Likewise the number of line could be :
awk 'END{print NR}' filename

But I admit these may be less obvious.

Gregor Gorjanc said...

I like your stuff - might be actually more efficient. I knew people will propose better ways to make this even faster and neater, which is one of the reasons I bothered posting this on blog! Thanks!!!

Gregor Gorjanc said...

Francois, I did some testing on a file with 550 rows and 100001 columns with 100 repetitions (the code is bellow) and behold:

"My" approach:
- nrow ~6.8sec
- ncol ~1.3sec

"Pure awk" approach:
- nrow ~17.7sec
- ncol ~19.0sec

So "pure awk" approach is way slower.

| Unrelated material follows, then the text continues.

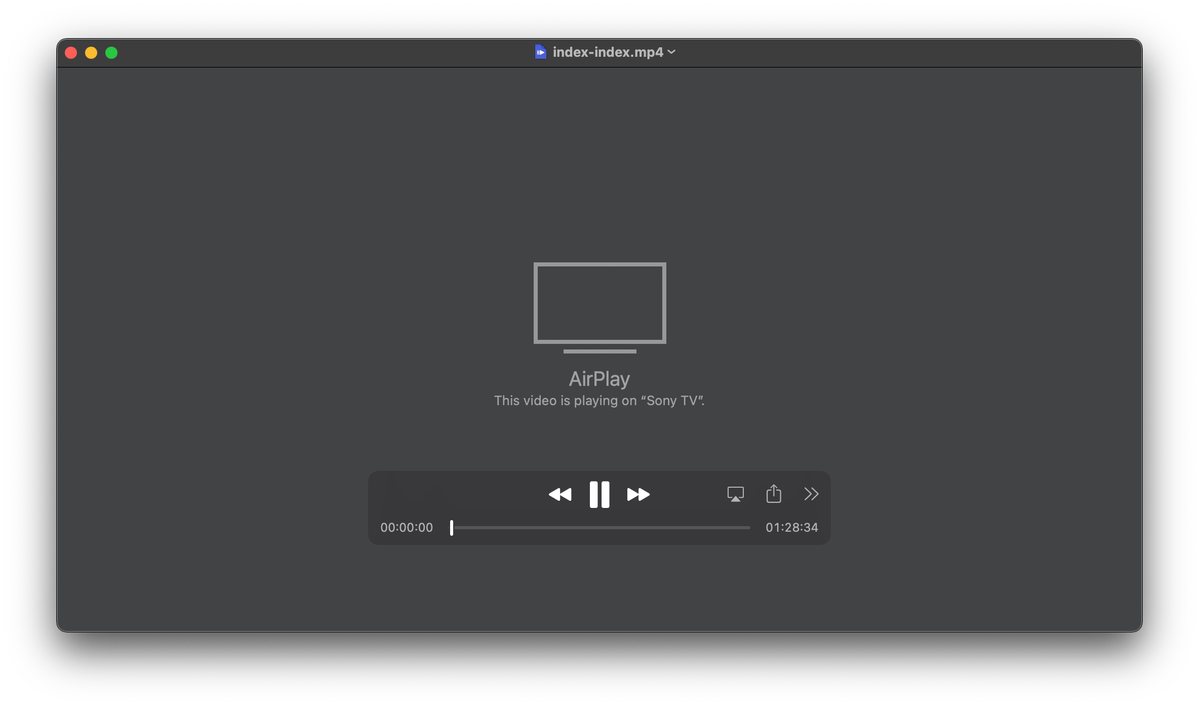Expand hidden playback options with double arrows
1199x707 pixels.
(811, 493)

Though few seconds up and down do not really save the day, unless this would be really mission critical. Perhaps there is a way to say to awk in the nrow case to read just first columns and in the ncol case to read only the first line.

time for i in $(seq 1 1 100); do wc -l F2Chip9Genotype.txt > tmp; done

time for i in $(seq 1 1 100); do head -n 1 F2Chip9Genotype.txt | awk '{ print NF }' > tmp; done

time for i in $(seq 1 1 100); do awk 'END{ print NR }' F2Chip9Genotype.txt > tmp; done

time for i in $(seq 1 1 100); do awk 'END{ print NF }' F2Chip9Genotype.txt > tmp; done

David Duffy said...

awk 'BEGIN{ getline; print NF }'

may be pretty quick too ;)

I compiled my earlier Awk program for this using Awka

http://awka.sourceforge.net

as it reads right through to check for any unequal lines.

My newer beautiful Fortran code gives output like:

file wc beagle_chr21.genotypes_chr21.gz.gprobs.gz

Field counts for "beagle_chr21.genotypes_chr21.gz.gprobs.gz":

L 1 Len 86548 NFields 9801: "l.4977 col.4979 col.4979 col.4979 col.4981 col.498"

Number of lines = 33826
Length of longest line = 86548 chars
Total number of words = 331528626
Maximum words per line = 9801
Constant word count per line? = T
Length of longest word = 10 chars